Video transcription is the process of converting the spoken words in a video into written text. This can be done automatically using speech recognition technology or manually by transcribers. The transcribed text is usually synchronised with the video, allowing viewers to read along as they watch.
There are a variety of use cases for video transcription, including:

  • Accessibility: Transcription can make videos more accessible to people with hearing impairments or those who speak different languages.

  • Searchability: Transcribed videos can be searched and indexed, making it easier for viewers to find specific information within the video.

  • Subtitling: Transcription can be used to create subtitles for videos, making them more accessible to a broader audience.

  • Language Learning: Transcription can be used as a tool for language learning, allowing students to read along with native speakers and improve their listening and comprehension skills.
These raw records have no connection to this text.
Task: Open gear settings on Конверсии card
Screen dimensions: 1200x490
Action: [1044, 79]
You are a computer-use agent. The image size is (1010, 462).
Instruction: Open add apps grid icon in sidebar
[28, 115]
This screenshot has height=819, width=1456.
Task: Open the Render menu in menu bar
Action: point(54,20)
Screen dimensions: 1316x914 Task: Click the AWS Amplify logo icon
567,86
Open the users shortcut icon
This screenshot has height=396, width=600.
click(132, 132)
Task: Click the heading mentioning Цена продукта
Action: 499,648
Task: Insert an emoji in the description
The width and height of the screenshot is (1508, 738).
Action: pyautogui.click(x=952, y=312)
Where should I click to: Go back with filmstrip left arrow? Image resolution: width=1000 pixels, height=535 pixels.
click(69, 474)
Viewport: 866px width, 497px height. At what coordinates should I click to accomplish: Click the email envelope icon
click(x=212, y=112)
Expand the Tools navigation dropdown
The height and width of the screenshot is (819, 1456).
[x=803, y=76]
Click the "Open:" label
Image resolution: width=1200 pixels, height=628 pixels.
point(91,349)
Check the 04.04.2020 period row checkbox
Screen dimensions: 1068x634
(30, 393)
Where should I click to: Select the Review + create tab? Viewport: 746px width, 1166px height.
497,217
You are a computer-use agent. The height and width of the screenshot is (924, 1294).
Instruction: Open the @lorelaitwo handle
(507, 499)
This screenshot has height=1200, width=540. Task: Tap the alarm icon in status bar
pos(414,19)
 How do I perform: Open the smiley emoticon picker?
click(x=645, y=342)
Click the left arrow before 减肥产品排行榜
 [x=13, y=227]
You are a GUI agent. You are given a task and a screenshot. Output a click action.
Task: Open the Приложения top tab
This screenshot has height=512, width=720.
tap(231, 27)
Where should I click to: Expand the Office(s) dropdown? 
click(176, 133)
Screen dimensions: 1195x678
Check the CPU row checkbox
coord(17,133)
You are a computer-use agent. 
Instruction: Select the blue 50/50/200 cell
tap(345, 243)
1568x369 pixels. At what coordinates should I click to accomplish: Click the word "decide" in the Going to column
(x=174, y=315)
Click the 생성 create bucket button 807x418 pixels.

This implies that video transcription is a necessity for improved accessibility. As a result, several SaaS companies, such as Cloudinary, offer a method to transcribe videos smoothly.

Cloudinary, a cloud-based platform for managing and optimising media assets such as images and videos, also offers a video transcription add-on. The add-on converts the audio in our videos to text automatically. It applies an effective AI algorithm to our videos using Google’s Cloud Speech API to generate the best possible speech recognition results. These generated texts can be overlayed on our video as subtitles using Cloudinary video transformations.

In this article, we will build a Nuxt application that uploads a video to Cloudinary and applies the Cloudinary transcription add-on on upload. Then we will use the Cloudinary transformation API to overlay the AI-generated text on the video. Finally, we will make the transformed video downloadable.

Application Repository and Demo

Repo: https://github.com/yhuakim/nuxi-transcription
Demo
: https://nuxi-transcription.netlify.app/

Prerequisites

  • A Cloudinary free tier account and valid API keys.

  • Good knowledge of Nuxt version 3.

Registering the Google AI Video Transcription Addon

After creating a free tier account, enable the Google AI video transcription addon to use the Cloudinary transcription endpoint. We can do this by following the steps below:

  1. Navigate to the addon tab, then click the Google AI video transcription card as shown in the image below:

    Cloudinary Addon setup; step1

  2. The preceding step will take us to the screen below, where we can select the Free plan link. This will enable our free plan.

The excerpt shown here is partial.